This video from Our Changing Climate breaks down what "net zero" emissions targets are and how some companies or countries may take advantage of this term.
The video also talks about the negatives of using future technologies (that haven't been developed or tested at scale) and carbon offsetting (which may come with side effects, like green colonialism) to continue "business as usual".
This video is broken into sections using timestamps, so it is easy to skip around and tailor the video to a relevant class discussion.
The video breaks down complicated concepts into easy-to-understand content.
There may be an ad before or during the video, and there is a sponsorship at the end that starts at 10 minutes, 28 seconds.
Students should know what the Paris Agreement is.
Students should be comfortable interpreting percentages.
This would be a great video to show in a science class when learning about climate change and the impact of large companies.
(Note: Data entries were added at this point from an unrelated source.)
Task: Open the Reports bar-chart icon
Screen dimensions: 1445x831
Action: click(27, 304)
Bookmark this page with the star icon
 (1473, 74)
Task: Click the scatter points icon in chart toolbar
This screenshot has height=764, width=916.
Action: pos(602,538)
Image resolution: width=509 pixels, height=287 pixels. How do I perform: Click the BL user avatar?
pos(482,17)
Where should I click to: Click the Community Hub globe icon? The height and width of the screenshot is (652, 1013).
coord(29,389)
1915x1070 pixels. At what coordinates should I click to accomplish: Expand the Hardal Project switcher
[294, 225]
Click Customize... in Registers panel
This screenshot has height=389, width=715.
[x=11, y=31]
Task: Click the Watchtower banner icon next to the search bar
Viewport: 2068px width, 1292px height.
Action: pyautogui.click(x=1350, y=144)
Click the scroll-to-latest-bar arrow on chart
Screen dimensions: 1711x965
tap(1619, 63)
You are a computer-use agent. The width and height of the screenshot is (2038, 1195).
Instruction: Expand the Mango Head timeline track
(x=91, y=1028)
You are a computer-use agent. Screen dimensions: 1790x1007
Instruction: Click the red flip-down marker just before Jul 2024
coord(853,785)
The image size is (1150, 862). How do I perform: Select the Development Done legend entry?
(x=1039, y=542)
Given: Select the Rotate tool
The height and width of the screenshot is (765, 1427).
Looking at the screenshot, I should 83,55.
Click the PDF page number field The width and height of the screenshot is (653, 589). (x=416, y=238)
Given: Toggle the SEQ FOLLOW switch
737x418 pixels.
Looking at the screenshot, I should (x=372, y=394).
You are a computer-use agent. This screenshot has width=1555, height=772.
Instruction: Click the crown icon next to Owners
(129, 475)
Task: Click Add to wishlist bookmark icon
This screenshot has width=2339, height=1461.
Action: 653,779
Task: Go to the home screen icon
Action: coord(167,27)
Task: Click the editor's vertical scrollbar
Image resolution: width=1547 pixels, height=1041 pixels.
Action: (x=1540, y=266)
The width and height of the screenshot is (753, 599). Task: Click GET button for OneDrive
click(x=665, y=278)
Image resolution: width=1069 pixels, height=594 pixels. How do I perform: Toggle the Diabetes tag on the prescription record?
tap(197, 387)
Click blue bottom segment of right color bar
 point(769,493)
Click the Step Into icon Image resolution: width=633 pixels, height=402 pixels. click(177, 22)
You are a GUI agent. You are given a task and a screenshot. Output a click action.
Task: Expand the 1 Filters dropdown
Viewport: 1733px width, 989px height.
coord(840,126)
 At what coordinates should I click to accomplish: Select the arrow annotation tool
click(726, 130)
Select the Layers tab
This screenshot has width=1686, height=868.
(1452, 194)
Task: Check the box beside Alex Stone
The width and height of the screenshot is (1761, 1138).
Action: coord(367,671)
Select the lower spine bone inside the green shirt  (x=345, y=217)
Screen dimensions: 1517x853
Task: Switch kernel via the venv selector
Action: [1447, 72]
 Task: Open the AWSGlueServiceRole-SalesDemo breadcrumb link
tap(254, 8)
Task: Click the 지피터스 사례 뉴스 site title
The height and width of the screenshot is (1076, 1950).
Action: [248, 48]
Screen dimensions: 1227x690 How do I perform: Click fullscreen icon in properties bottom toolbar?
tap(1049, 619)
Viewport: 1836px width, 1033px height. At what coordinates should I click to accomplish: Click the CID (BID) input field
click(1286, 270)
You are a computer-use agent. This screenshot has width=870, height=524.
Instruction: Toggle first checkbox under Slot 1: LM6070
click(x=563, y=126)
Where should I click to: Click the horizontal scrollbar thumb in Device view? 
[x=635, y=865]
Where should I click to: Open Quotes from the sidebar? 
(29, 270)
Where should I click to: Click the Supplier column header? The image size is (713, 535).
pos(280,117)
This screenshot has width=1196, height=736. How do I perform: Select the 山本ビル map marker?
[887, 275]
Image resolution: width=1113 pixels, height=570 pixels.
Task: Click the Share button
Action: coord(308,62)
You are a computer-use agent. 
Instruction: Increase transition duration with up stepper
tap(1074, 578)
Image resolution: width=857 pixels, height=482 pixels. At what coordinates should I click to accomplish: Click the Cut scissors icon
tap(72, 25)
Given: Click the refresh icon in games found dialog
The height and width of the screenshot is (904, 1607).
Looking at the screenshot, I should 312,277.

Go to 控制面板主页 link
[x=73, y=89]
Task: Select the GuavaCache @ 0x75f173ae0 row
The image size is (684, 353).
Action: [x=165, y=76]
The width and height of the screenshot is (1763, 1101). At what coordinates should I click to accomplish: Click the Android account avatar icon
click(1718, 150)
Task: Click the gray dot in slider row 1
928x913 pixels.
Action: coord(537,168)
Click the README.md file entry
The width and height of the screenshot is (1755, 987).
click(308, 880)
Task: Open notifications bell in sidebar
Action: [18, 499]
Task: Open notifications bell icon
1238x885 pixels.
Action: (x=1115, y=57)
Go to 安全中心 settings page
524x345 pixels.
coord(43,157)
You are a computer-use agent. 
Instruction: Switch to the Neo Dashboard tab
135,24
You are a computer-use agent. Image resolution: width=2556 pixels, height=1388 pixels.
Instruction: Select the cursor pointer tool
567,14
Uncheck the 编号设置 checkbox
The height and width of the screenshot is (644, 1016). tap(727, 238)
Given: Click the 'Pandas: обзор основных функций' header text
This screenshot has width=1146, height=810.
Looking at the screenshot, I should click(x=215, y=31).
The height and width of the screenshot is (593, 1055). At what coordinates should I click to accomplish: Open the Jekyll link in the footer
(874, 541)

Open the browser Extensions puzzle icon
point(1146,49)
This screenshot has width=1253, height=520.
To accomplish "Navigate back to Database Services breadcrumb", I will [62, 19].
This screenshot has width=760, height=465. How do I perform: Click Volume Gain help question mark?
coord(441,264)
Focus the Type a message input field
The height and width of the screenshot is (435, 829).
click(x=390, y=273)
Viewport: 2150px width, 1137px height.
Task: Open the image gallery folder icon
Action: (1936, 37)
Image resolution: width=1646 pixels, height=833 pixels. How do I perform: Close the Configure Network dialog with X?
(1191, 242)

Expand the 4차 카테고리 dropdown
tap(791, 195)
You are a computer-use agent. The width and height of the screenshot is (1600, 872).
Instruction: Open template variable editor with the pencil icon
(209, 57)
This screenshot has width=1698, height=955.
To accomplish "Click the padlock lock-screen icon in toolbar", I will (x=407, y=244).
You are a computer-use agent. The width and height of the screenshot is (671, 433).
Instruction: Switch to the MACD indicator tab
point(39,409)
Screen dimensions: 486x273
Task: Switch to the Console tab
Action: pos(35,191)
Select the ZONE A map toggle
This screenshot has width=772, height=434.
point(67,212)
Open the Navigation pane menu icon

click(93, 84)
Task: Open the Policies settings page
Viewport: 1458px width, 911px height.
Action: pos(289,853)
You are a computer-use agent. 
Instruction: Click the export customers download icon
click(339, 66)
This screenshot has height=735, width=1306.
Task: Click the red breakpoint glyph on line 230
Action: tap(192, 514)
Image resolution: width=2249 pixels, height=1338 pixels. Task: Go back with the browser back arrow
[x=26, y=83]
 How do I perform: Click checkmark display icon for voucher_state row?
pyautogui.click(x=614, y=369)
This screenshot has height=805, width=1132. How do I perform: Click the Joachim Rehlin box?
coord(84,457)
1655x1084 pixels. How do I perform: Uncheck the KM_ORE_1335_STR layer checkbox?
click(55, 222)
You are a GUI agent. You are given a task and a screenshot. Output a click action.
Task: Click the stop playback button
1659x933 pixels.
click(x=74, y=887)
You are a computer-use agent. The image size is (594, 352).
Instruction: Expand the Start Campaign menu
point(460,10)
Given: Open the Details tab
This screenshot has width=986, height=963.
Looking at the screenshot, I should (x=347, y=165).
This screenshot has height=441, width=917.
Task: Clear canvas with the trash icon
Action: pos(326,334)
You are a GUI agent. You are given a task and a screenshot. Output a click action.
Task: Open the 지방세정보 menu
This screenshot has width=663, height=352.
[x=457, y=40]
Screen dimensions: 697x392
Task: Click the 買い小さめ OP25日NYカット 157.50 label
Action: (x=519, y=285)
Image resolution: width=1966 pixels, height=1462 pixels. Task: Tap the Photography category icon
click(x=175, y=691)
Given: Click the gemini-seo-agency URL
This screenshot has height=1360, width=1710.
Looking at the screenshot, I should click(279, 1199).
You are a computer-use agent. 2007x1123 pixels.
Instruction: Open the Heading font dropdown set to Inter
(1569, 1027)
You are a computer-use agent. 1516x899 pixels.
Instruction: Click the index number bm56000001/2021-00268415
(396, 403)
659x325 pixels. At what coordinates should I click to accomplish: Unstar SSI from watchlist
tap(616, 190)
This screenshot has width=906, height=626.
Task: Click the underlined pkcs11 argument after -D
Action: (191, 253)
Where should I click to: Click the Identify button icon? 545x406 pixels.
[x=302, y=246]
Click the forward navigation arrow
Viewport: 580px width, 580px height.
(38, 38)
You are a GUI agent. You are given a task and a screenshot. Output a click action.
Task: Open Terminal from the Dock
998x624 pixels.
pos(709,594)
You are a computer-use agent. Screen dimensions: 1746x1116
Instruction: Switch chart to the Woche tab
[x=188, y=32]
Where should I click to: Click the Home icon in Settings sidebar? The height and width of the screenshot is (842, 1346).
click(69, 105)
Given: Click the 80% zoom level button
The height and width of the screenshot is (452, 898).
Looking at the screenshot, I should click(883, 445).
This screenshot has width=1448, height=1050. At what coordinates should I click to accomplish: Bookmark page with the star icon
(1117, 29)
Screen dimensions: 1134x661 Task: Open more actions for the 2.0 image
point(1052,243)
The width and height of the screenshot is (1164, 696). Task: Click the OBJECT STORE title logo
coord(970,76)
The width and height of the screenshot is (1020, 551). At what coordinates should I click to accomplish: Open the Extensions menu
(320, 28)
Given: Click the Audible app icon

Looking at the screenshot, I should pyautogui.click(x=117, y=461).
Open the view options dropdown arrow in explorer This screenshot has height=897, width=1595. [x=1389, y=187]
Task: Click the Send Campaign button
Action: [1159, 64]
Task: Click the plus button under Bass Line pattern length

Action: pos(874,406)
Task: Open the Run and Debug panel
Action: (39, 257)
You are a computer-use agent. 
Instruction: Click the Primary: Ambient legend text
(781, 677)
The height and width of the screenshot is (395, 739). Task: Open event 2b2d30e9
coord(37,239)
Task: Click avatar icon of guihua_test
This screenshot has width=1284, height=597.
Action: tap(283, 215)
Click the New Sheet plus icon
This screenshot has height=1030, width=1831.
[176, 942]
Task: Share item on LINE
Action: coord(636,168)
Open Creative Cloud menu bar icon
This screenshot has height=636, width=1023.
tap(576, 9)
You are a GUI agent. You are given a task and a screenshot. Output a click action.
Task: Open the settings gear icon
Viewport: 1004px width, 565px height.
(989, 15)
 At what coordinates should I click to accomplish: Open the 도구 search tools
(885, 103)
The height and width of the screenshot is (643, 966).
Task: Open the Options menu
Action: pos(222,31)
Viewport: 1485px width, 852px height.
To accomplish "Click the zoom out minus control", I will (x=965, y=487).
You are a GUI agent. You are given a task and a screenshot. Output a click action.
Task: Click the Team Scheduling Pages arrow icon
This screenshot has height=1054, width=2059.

In an economics class, this video could be used to discuss economic incentives, as well as how economic decisions made by private companies affect the public.
Achieving net-zero by 2050 appears to be unrealistic. This resource spotlights clear cases on the disconnections, political trickery, and controversies by several governments, multi-national corporations, and industries towards achieving a well thought-out, tangible, and realistic implementation plan for a net-zero and carbon neutral world. There is no contradiction and thus, this resource is recommended for teaching.
Science and Engineering
ESS3: Earth and Human Activity
HS-ESS3-4 Evaluate or refine a technological solution that reduces impacts of human activities on natural systems.
English Language Arts
Speaking and Listening (K-12)
SL.6-8.2 Integrate and evaluate information presented in diverse media and formats, including point of view, reasoning, and use of evidence and rhetoric.
Personal Finance & Economics
Personal Finance (F1): Students understand the principles and processes of personal finance by explaining how scarcity influences choices and relates to the market economy.